— Exercise requirements —
Within the records that follow, find every line containing the string "Image". Copy those lines.

— Dataset entries —
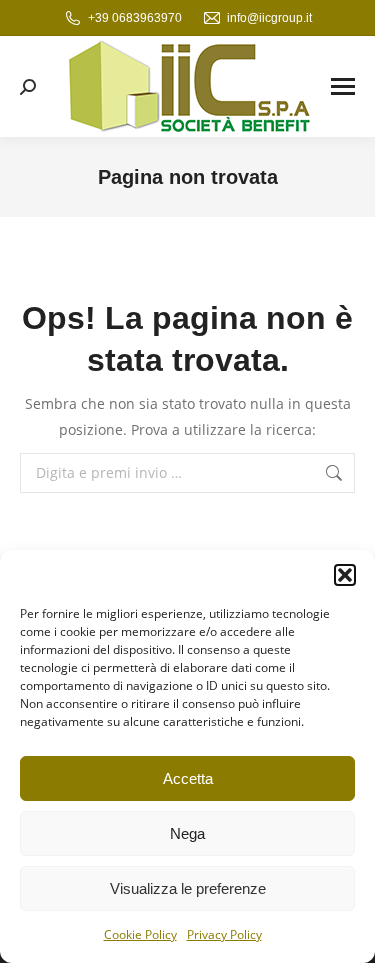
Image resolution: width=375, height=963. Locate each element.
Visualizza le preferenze (188, 888)
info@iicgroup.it (269, 18)
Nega (187, 833)
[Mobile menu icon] (343, 86)
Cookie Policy (140, 934)
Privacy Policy (224, 934)
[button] (345, 575)
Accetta (188, 778)
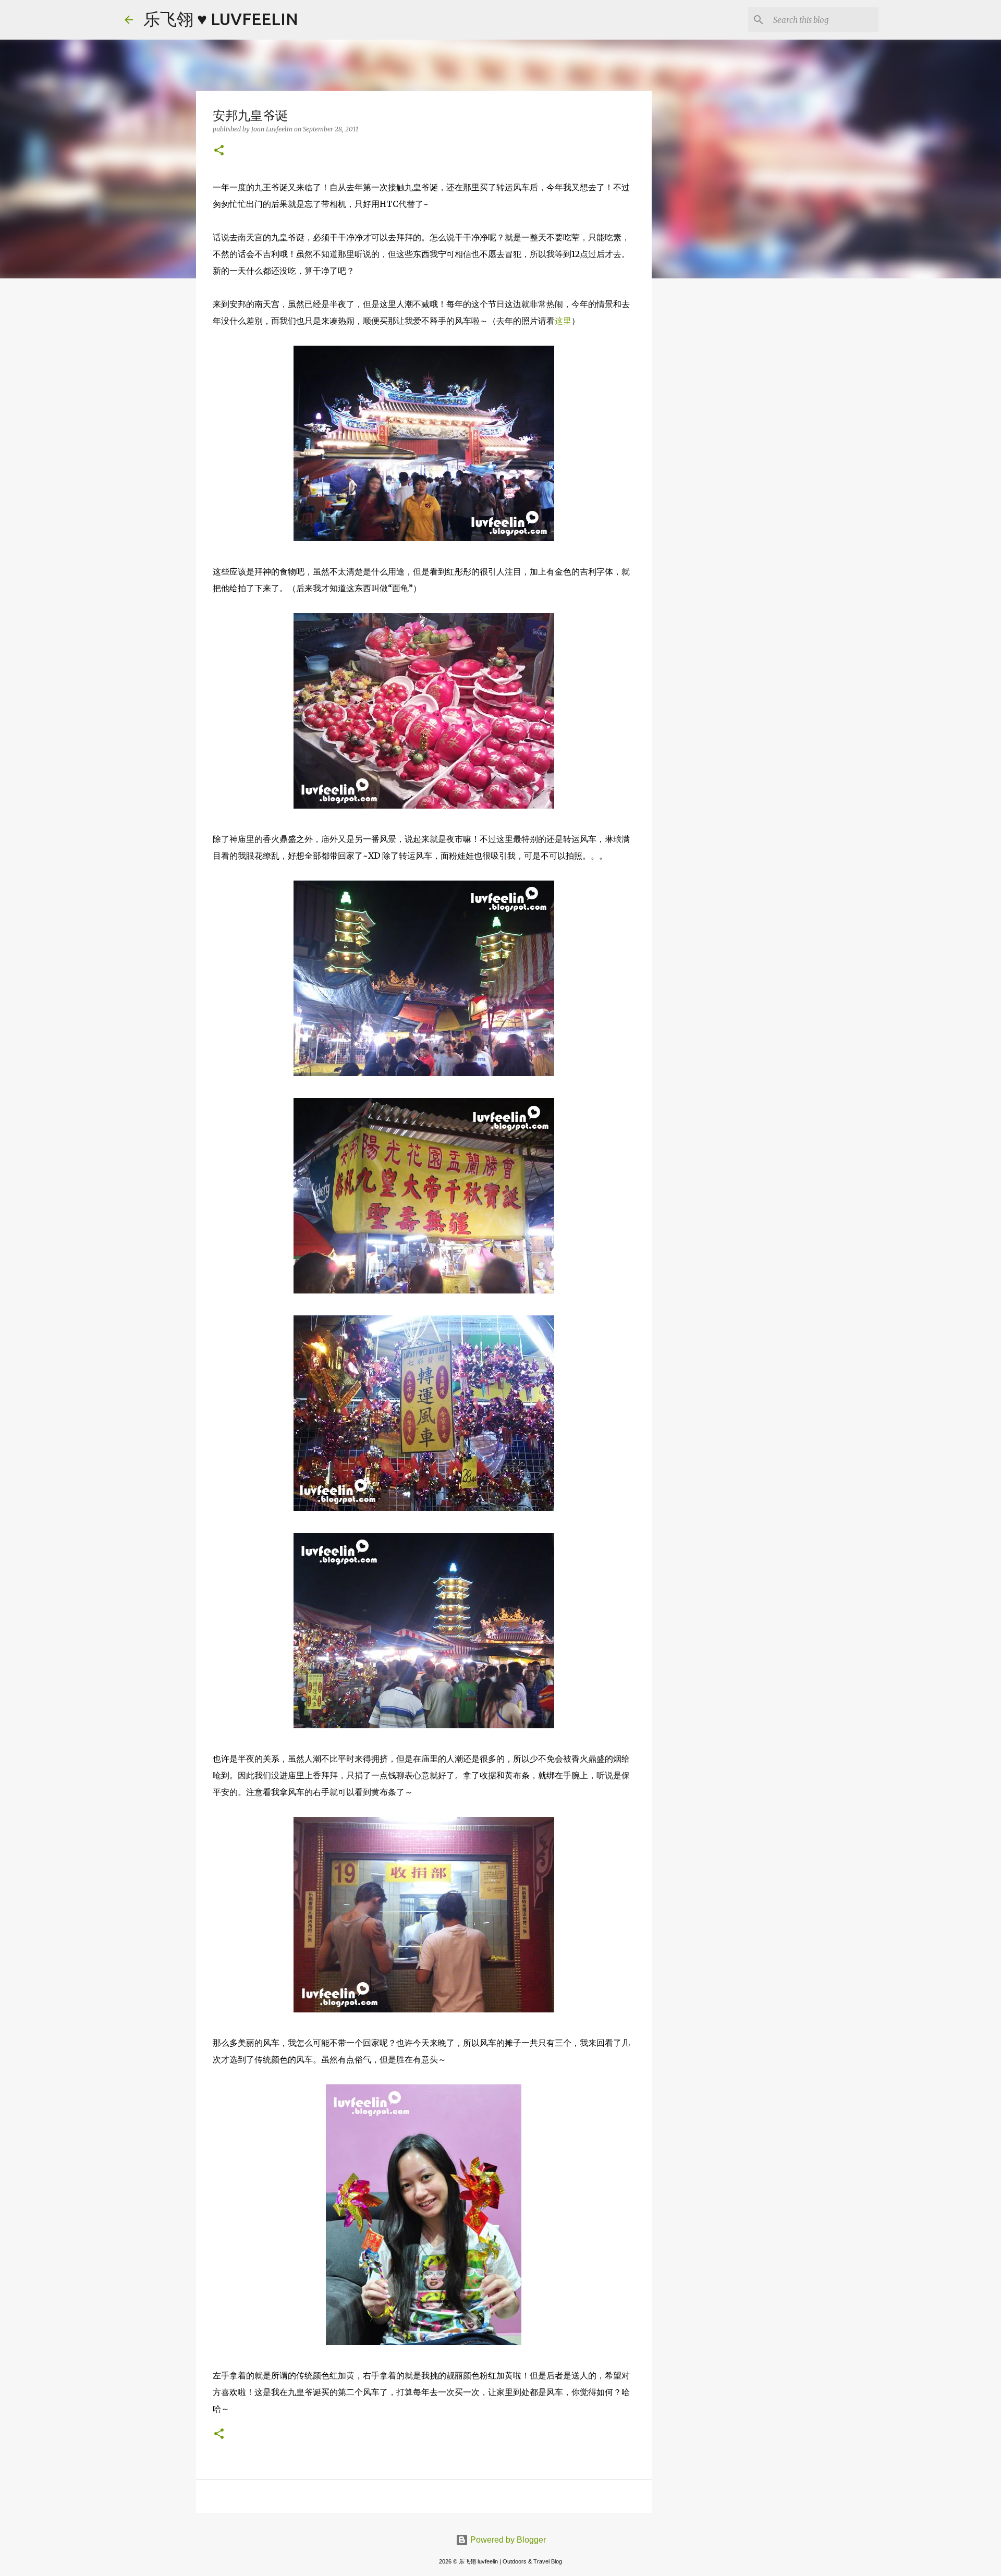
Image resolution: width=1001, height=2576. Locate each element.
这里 (563, 320)
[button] (219, 151)
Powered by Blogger (507, 2539)
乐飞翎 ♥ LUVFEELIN (220, 18)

— Written response —
Image resolution: width=375, height=963. Locate each element.
Image resolution: width=1001, height=2576. Locate each element.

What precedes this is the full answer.